31.3: Something Other than Autobiography: Collaborative Life-Narratives in the Americas

Something Other than Autobiography: Collaborative Life-Narratives in the Americas
vol. 31, no. 3, Summer 2008
Guest Editors: Kathleen McHugh & Catherine Komisaruk
From The History of the Luiseño People by James Luna and Isaac Artenstein. Copyright © 1993 by James Luna. Reprinted by permission of James Luna. All rights reserved.

We dedicate this cluster to the memory of Lindon Barrett, whose sudden death shocked and saddened us. Lindon had a brilliant, fierce intellect and a radiant personal sweetness and sunniness, which radiated in equal measure. As critic and colleague, he was both supportive and astute. Lindon believed in music, ideas, dancing—work and pleasure in equal measure. He will be sorely missed.

Something Other than Autobiography: Collaborative Life-Narratives in the Americas—An Introduction” by Kathleen McHugh and Catherine Komisaruk

This Introduction to a special essay cluster on “Collaborative Life-Narratives in the Americas” suggests a field of texts and critical practices, arising from the material circumstances of colonialism in the Americas, that counters traditional autobiographical narrative. The essays explore the complicated relationships among literacy, identity, colonialism, and conquest, as the narration of marginalized lives invokes collaboration with technologies of literacy.
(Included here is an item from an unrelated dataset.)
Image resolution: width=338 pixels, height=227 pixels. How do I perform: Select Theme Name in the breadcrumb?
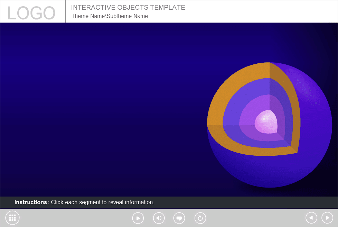pyautogui.click(x=88, y=16)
Rape Narratives, Rape Silences: Sexual Violence and Judicial Testimony in Colonial Guatemala” by Catherine Komisaruk

Using cases documented in the colonial Spanish judicial archives of Central America, this essay considers litigants’ depositions as a form of collaborative life-narrative, recorded on paper by government notaries in a court system that functioned according to dominant social ideologies. An analysis of the transcribed narratives of certain rape survivors suggests that other rapes were never recorded. Pointing to the ways that legal culture determined which charges would be brought and which cases would be heard in the courts, Komisaruk illustrates both contested and cooperative collaborations between colonial institutions and colonized subjects. These collaborations produced a historical record of Spanish American life, but also created silences where histories went unrecorded, notably in cases of sexual violence.
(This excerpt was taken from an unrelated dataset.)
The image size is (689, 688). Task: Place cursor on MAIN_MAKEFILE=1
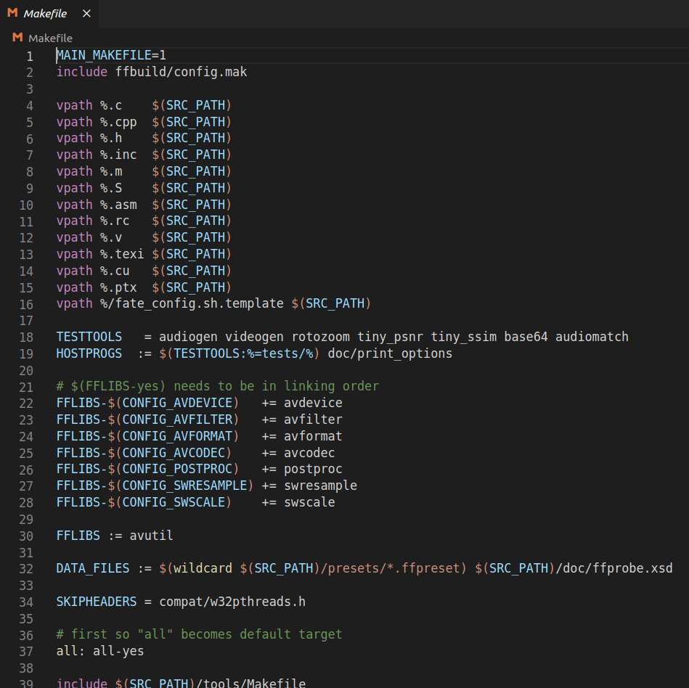(109, 54)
ʻAs Gay and as Indian as They Choseʻ: Collaboration and Counter-Ethnography in In the Land of the Grasshopper Song” by Julia Watson

This essay illuminates multiple complexities in collaborative life writing through an analysis of In the Land of the Grasshopper Song: Two Women in the Klamath River Indian Country in 1908–09 by Mary Ellicott Arnold and Mabel Reed, a book in the form of a journal recounting colonial contact between whites and indigenous people prior to the 1910 United States appropriation of native lands in what is now far northwestern California. Arnold and Reed function as amateur ethnographers, narrating a complex tale of encounters and negotiations, but they leave out those that had to do with their lesbian relationship. Thus, their overt collaboration masked that of a more private kind. Watson examines the very complicated speaking position(s) of Arnold and Reed in relation to the native population, their white cohort, and each other, illuminating the various modes of collaboration that emerge from this multiply voiced text: co-optation, coercion, collusion, cooperation, collectivity, compromise, and camoufl age.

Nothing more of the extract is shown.